And we know that they're providing munitions to the side of the coalition that have repeatedly landed and shown up at the site of apparently unlawful attacks.
Now, the reason this is all very, very concerning is that it raises questions regarding the U.S.' own complicity in some of these unlawful attacks.
A State Department official I was speaking to earlier said that they have been pressing coalition partners at the highest levels to mitigate the conflict's impact on civilian — are you seeing evidence of that? And are you seeing any results from that pressure?
So there's been this narrative amongst coalition allies — and I think probably — amongst coalition states — that the coalition is — quote — "serious" about improving, working to minimize civilian casualties.
But given how little transparency there is about how the coalition actually operates, it's very difficult for independent observers to basically check them on that claim.
But there's two things I would point to, is that since the coalition has made these promises to minimize civilian casualties, Human Rights Watch Amnesty, the U.N., other Yemeni rights groups have repeatedly documented apparently unlawful coalition attacks in 2015, 2016, 2017, and 2018.
And, further, one of the things that coalition allies like the U.S. tend to point to is the fact that, well, the coalition is investigating, so they must be serious about working to minimize civilian casualties.
What our report does is show that those investigations are by no means a sufficient assurance to coalition allies continuing to ship weapons to Saudi Arabia, because those investigations themselves raise serious red flags about the way in which one coalition body is thinking about international law and legal obligations.
U.S. officials have been trying to get the Saudi air force, the Saudi military to be better at targeting and be better at waging this war.
And there's an investigative body that is part of that — attempts to improve what the Saudis are doing. Do you see any evidence that investigative body is actually doing its work correctly?

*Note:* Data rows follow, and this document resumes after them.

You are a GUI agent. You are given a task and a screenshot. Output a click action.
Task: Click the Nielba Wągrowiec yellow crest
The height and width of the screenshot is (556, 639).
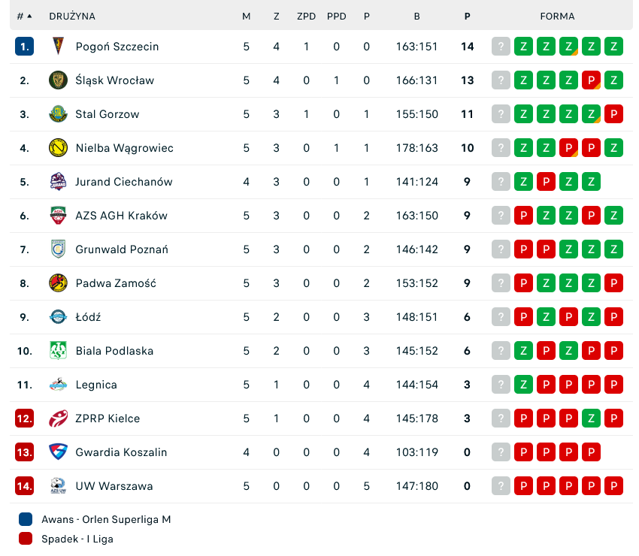pos(58,148)
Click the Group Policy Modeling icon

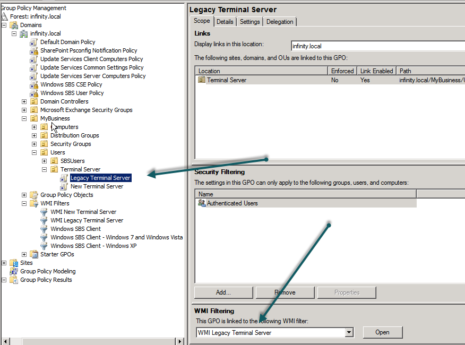coord(14,271)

I think, to be very blunt, is that, at this point, the investigative body is serving more to shield coalition states from any real form of accountability than to credibly investigate unlawful attacks, hold anybody responsible or provide civilian victims redress.
And the reason I say that is, Human Rights Watch analyzed the work of that coalition body over the last two years. They basically cleared the coalition of legal fault in the vast majority of attacks investigated.
Their findings showed some pretty egregious, fundamental failings in terms of the ways in which they were thinking about both the facts on the ground and the laws that applied.
And I think, perhaps even more condemnatory, is that this investigative body that the U.S. continuously points to, say, for example, after the coalition once again bombs and kills kids that didn't need to die, like the bus in Saada that was hit recently, the U.S. says, well, coalition, you should investigate.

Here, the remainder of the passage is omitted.